DURHAM, North Carolina- Gefitinib (ZD1839, Iressa) was well tolerated and showed modest activity against glioblastoma in preliminary results from a phase II trial presented by David A. Reardon, MD, of Duke University Medical Center (ASCO abstract 396). Dr. Reardon, clinical director for medical research at the Brain Tumor Center at Duke, reported that 1 of 52 evaluable patients sustained a partial response through nine cycles of treat- ment. Another 22 patients had stable disease, including 8 still on therapy with a mean follow-up of 5.3 months. One patient has been on study for 16 months. "He's enjoying 100% performance status and excellent quality of life at this point," Dr. Reardon said. HER1/EGFR Correlations
Gefitinib inhibits the HER1/epidermal growth factor receptor (HER1/ EGFR) tyrosine kinase. Approved for treatment of advanced non-small-cell lung cancer, gefitinib is being tested in glioblastomas because disruption of the EGFR pathway occurs in most of these brain tumors. Dr.
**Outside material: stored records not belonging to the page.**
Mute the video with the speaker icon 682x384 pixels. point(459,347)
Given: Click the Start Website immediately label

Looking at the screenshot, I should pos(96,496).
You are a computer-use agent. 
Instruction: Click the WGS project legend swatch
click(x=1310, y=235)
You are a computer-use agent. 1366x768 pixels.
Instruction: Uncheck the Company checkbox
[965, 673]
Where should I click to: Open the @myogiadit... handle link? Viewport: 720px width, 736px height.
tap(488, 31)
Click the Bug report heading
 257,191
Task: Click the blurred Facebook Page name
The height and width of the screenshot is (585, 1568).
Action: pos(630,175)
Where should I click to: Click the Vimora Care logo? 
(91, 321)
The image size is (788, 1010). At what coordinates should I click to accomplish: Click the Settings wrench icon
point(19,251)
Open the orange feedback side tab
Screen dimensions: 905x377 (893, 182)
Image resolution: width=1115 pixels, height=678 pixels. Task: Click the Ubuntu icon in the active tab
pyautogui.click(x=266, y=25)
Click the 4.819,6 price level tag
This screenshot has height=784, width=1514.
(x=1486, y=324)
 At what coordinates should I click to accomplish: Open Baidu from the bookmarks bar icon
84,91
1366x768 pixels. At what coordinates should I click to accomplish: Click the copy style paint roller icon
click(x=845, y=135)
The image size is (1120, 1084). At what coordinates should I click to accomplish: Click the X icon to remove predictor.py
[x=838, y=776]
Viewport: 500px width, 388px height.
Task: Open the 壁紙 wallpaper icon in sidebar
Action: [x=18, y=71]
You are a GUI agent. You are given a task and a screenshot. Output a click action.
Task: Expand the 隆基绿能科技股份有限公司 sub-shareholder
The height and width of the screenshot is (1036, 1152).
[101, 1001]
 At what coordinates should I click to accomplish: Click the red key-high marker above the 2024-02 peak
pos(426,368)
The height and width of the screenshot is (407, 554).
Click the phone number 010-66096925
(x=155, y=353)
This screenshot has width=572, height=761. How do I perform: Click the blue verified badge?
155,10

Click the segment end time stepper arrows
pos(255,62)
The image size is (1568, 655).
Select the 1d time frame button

Reardon said that 40% to 50% of patients in the study had amplified wild-type EGFR, and about 50% had mutated EGFR, according to immunohistochemistry of their tumors. The investigators are correlating response to tumor EGFR levels, but results were not ready for release at the time of Dr. Reardon's report. "That analysis is ongoing. It's obviously a critical factor," Dr. Reardon said. "We've got an awful lot to learn about how these drugs are working. We're just scratching the surface." Main Toxicity Was Rash
Among the patients with radiographically stable disease, two were removed from the trial because of toxicity and three because of clinical decline. Dr. Reardon reported the main toxicity was rash followed by diarrhea. About half the glioblastoma patients had grade 1 or 2 rash, he said, and 15% had grade 3 or 4. Two other presentations reported that severity of rash appeared to correlate with response to two other novel agents targeting the EGFR pathway: cetuximab (Erbitux) and erlotinib (OSI-774, Tarceva). (See article in this supplement on page 1.) Rash also was the leading side effect in a phase I trial testing erlotinib in glioma patients (see previous report on page 11.) Probably Underdosing
All patients in the ongoing trial, 57 to date, entered with first-relapse glioblastoma, histologically confirmed after surgery. If patients are on dexamethasone and/or enzyme-inducing (CYP3A4) agents, the base dose of 500 mg of gefitinib daily can be escalated to 1,000 mg. Treatment cycles last 4 weeks, and tumor response is assessed by magnetic resonance imaging (MRI) every 8 weeks. Gefitinib may have more activity than the early results indicate. Dr. Reardon concurred with neurosurgeon Abhijit Guha, MD, of the University of Toronto, who suggested the appropriate biological dose might be higher than the trial dose. Dr. Guha discussed two studies targeting EGFR inhibitors in brain tumors, praising them for exploring pharmokinetics and calling for greater tissue accrual in future trials. Dr. Reardon told ONI the investigators used a conservative dosing schedule because they had little experience with the class of agents that includes gefitinib and were concerned about the potential for toxicity. "We subsequently learned that although we did see very encouraging responses in a subset of patients, we were probably significantly underdosing due to the intense metabolism that occurs in these patients due to the use of enzymeinducing, anticonvulsant drugs," he said. Future trials will address the issue. "With more effective dosing regimens, I think we will see enhanced activity in this group of patients," Dr. Reardon predicted. Defining Optimal Dose
"Our next step will be to define the optimal biological dose, the safest dose to use, and then look very carefully and quickly at other agents that can also affect tumor cells," Dr. Reardon said. The investigators are interested in whether a combination of therapies, conventional chemotherapy agents as well as targeted therapeutics, might be more effective against the complex web of signaling pathways in tumor cells. "There's a lot of redundancy, and I think it's naive to expect that one agent is going to be able to eliminate or affect all of those different signaling pathways," he said. "We're probably going to have agents that are impacting different points at different levels in the signaling cascade before we see the true benefit," Dr. Reardon concluded.